(SUPPLIED ENTRIES begins)
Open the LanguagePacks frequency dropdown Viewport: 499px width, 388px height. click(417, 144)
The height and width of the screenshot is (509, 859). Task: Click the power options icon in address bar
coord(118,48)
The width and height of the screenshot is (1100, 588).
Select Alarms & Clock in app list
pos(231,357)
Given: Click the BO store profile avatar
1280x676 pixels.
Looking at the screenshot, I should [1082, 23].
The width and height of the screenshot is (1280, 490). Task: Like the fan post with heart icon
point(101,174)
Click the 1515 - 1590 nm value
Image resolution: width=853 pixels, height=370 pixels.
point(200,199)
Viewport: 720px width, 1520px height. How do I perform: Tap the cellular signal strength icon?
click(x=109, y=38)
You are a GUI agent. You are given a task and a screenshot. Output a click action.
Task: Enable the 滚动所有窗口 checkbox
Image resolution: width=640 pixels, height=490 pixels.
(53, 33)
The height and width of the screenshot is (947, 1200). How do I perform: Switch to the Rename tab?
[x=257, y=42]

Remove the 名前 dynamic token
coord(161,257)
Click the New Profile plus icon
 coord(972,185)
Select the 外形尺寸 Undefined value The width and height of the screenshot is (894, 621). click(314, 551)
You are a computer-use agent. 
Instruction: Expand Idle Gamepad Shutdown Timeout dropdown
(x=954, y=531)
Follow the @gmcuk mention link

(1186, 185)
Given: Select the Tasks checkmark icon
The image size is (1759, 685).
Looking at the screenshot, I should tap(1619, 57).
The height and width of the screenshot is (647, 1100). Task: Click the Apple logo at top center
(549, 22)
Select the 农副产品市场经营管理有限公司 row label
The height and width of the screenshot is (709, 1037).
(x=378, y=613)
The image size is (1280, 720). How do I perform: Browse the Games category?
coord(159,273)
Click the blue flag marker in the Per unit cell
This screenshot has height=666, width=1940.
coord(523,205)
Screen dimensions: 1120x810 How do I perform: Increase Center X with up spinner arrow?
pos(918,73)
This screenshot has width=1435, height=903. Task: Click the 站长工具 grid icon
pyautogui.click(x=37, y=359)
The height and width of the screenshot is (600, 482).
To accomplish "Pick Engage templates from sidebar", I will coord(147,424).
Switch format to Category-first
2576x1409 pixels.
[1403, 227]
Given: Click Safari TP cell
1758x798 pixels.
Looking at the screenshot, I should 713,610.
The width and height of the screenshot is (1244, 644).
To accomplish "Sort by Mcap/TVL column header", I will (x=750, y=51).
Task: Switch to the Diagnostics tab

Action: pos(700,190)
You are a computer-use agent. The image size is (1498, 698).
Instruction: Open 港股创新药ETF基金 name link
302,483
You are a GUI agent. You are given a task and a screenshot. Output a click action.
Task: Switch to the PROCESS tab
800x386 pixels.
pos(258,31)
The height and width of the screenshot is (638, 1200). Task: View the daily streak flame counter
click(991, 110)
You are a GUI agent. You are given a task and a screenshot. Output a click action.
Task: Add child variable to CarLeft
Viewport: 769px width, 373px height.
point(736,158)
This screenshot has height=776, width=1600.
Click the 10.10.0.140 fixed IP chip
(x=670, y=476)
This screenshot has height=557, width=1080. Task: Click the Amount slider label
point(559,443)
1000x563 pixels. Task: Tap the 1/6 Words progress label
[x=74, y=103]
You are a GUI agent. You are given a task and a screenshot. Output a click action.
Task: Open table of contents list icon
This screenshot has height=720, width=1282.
(SUPPLIED ENTRIES ends)
WHAT IS REQUIRED: In the records above, locate the line that contains "Click the 10.10.0.140 fixed IP chip". Repeat it and every line after it, exactly, and nothing else.

TASK RESPONSE:
Click the 10.10.0.140 fixed IP chip
(x=670, y=476)
This screenshot has height=557, width=1080. Task: Click the Amount slider label
point(559,443)
1000x563 pixels. Task: Tap the 1/6 Words progress label
[x=74, y=103]
You are a GUI agent. You are given a task and a screenshot. Output a click action.
Task: Open table of contents list icon
This screenshot has height=720, width=1282.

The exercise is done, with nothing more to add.